*Exercise tasks:*
1/ Decide whether each statement below agrees with the forum thread about men being hit on: (a) goosebump's boyfriend finds it really hot when a girl hits on him; (b) Rixy would happily be hit on by old women at a retail job again; (c) tbyrfan says most guys tbyrfan knows hate being hit on. For each, answer yes or no and quote the deciding words from the thread.
2/ Extend the forum thread about men being hit on, beginning right after its final post.

*Supplied text:*
# Men, what do you think of being hit on?



## goosebump (Jan 12, 2014)

I think the whole "men like to chase" is a stereotype. Sure, it applies to certain populations but not to all men for sure. For example, my bf finds it really hot when a girl hits on him, even if she's not that attractive. So guys, would you like to be hit on?


----------



## visualkeirockstar (Aug 5, 2012)

I don't mind. I did get hit a lot during middle school.


----------



## Rixy (Oct 4, 2009)

Depends, really. I've had my fair share of old women hitting on me when working retail, so I could go my whole life without that. It is flattering but I'm bad at flirting back or turning someone down if I'm not interested. I just come off as a bit of a ****.


----------



## goosebump (Jan 12, 2014)

Rixy said:


> Depends, really. I've had my fair share of old women hitting on me when working retail, so I could go my whole life without that. It is flattering but I'm bad at flirting back or turning someone down if I'm not interested. I just come off as a bit of a ****.


Lol, you're not alone. I'm super awkward at turning down people I don't like. I just withdrew very sudden without saying anything. I usually feel bad afterward but I don't know how to handle it better


----------



## ScorchedEarth (Jul 12, 2014)

(For reference, I've never been in a relationship, out of disinterest until recently.)

First I'd be weirded out and uncomfortable, then I'd wonder whether this was a prank, a con, a way to blackmail me later, or a psycho trying to take advantage of an obvious chump. 

But suppose I felt it was on the level. I'd feel flattered and grateful that I did not have to get out of my comfort zone to introduce myself. I certainly wouldn't turn her down based on appearances. Actually, I think I'd feel more secure and comfortable with someone not very conventionally attractive. 

Realistically though, I think I'd look like a deer caught in headlights, regardless of who was hitting on me. It's like I know I'm about to be hurt, but all I can do is stare. It's such an unlikely scenario, I just can't picture it being sincere.


----------



## spititout (Sep 7, 2014)

goosebump said:


> I think the whole "men like to chase" is a stereotype. Sure, it applies to certain populations but not to all men for sure.


yeh you got that right. and guess who came up with it? women - to benefit women...

guys love getting hit on just as much as women do.


----------



## tbyrfan (Feb 24, 2011)

Most guys I know hate being hit on. They see it as too forward and masculine if a woman does it. I'm also from a traditional, conservative area.


----------



## Dissonance (Dec 27, 2011)

Only once, and I was too shy to bite the hook.


----------



## tbyrfan (Feb 24, 2011)

Hadron92 said:


> I really want to reply truthfully. But people (especially on SAS) would rather listen to white lies.


Not me. It's refreshing to see people who tell it like it is. Tell us!

(Records for locating words and elements)
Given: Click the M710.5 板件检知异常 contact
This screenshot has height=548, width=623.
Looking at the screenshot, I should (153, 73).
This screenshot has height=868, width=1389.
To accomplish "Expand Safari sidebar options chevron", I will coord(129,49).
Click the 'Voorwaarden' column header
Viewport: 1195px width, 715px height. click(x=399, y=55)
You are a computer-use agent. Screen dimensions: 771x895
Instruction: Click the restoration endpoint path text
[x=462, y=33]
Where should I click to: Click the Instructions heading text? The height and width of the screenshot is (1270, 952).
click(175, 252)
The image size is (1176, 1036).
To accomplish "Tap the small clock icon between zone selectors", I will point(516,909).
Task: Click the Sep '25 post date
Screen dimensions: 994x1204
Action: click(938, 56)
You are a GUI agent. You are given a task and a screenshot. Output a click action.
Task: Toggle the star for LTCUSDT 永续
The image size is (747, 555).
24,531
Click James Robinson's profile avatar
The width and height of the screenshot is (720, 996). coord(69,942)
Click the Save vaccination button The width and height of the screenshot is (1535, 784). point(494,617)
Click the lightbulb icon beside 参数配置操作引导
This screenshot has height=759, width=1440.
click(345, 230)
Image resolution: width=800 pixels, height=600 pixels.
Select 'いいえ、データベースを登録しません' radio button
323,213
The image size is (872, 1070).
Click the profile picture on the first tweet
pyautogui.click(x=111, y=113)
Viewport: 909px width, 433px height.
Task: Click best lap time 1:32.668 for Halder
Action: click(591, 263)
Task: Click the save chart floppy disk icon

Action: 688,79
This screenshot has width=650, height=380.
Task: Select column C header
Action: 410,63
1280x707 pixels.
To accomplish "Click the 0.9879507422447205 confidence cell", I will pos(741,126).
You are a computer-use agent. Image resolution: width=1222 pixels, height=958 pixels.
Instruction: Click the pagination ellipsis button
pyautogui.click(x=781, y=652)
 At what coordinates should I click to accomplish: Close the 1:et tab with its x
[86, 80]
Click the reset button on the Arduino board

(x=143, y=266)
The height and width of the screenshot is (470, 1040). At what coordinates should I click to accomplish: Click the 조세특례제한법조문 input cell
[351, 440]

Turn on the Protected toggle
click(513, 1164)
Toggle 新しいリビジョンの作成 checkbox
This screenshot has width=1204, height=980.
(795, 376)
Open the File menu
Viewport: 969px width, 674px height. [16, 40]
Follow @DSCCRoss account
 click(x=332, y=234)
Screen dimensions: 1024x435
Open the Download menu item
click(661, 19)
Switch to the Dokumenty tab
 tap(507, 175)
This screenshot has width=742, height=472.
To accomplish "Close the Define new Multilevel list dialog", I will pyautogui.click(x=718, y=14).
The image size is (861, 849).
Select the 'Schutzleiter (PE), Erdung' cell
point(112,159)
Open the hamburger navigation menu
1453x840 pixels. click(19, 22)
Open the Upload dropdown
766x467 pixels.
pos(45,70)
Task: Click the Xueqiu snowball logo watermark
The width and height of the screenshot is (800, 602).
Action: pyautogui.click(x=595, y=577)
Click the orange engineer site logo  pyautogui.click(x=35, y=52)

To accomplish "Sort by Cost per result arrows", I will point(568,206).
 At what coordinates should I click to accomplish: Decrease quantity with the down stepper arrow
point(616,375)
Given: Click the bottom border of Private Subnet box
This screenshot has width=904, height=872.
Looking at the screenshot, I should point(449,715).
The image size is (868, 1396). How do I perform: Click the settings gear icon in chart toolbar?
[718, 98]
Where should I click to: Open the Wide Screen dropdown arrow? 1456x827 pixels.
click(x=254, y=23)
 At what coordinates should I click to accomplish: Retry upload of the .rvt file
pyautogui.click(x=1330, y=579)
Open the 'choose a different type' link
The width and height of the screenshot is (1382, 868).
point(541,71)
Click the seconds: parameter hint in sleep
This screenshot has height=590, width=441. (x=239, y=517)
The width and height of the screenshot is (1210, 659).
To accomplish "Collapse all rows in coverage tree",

*Responses by task:*
1/
(a) Yes: "my bf finds it really hot when a girl hits on him, even if she's not that attractive."
(b) No: "so I could go my whole life without that."
(c) Yes: "Most guys I know hate being hit on."

2/
----------



## Dissonance (Dec 27, 2011)

I'd like it if women did try to be actively seeking guys, instead of just sitting there. I mean for ****s sake, a woman is far more picky, so just pass the damn responsibility to them.


----------



## tbyrfan (Feb 24, 2011)

Hadron92 said:


> Fine.
> 
> If she is hot, I take it as a compliment. If she isn't, I take it as an insult.
> 
> I don't know about all straight guys, but all the ones I've known have been the same.


Exactly. This is what I've noticed too, and every guy I've known has been like this.


----------



## tbyrfan (Feb 24, 2011)

Dissonance said:


> I mean for ****s sake, a woman is far more picky


False. So completely false.


----------



## Persephone The Dread (Aug 28, 2010)

tbyrfan said:


> False. So completely false.


No, I think he's right (overall.) The only thing guys tend to be fussier about as a gender is appearance.



Hadron92 said:


> And by unattractive I don't mean average. If she was even somewhat attractive, I'd still take it as a compliment. I'd only feel insulted if I thought she was way, way below my league.. Because I'd feel bad that she thought she had any chance with me. Not because I'd hate her. But it'd make me insecure about myself.


Do you think people only hit on people if they think they're going to be successful? (because that's not true, some people are just gutsy or something)


----------



## tbyrfan (Feb 24, 2011)

Persephone The Dread said:


> No, I think he's right (overall.) The only thing guys tend to be fussier about as a gender is appearance.


I agree. I was only talking about appearance.


----------



## villadb (Dec 30, 2012)

I have to say I find it hard to distinguish between someone being nice and actually being hit on. I'd not be against it, I just wish I could identify it (if it happens at all).


----------



## tbyrfan (Feb 24, 2011)

Hadron92 said:


> And by unattractive I don't mean average. If she was even somewhat attractive, I'd still take it as a compliment. I'd only feel insulted if I thought she was way, way below my league.. Because I'd feel bad that she thought she had any chance with me. Not because I'd hate her. But it'd make me insecure about myself.


It's a lot different where I'm from. Guys here are insulted when even an average woman approaches. They don't feel bad for them, but instead humiliate them for thinking they had a chance (usually in front of their friends). I think a lot of it has to do with peer pressure. Guys here gtet picked on for associating with unattractive women, so they don't want to look bad in front of their friends.


----------



## SouthernTom (Jul 19, 2014)

I'm completely cool with girls hitting on me. That way I know they're not just being polite and letting me down gently, which I often feel if I ever summon up the courage to make the first move.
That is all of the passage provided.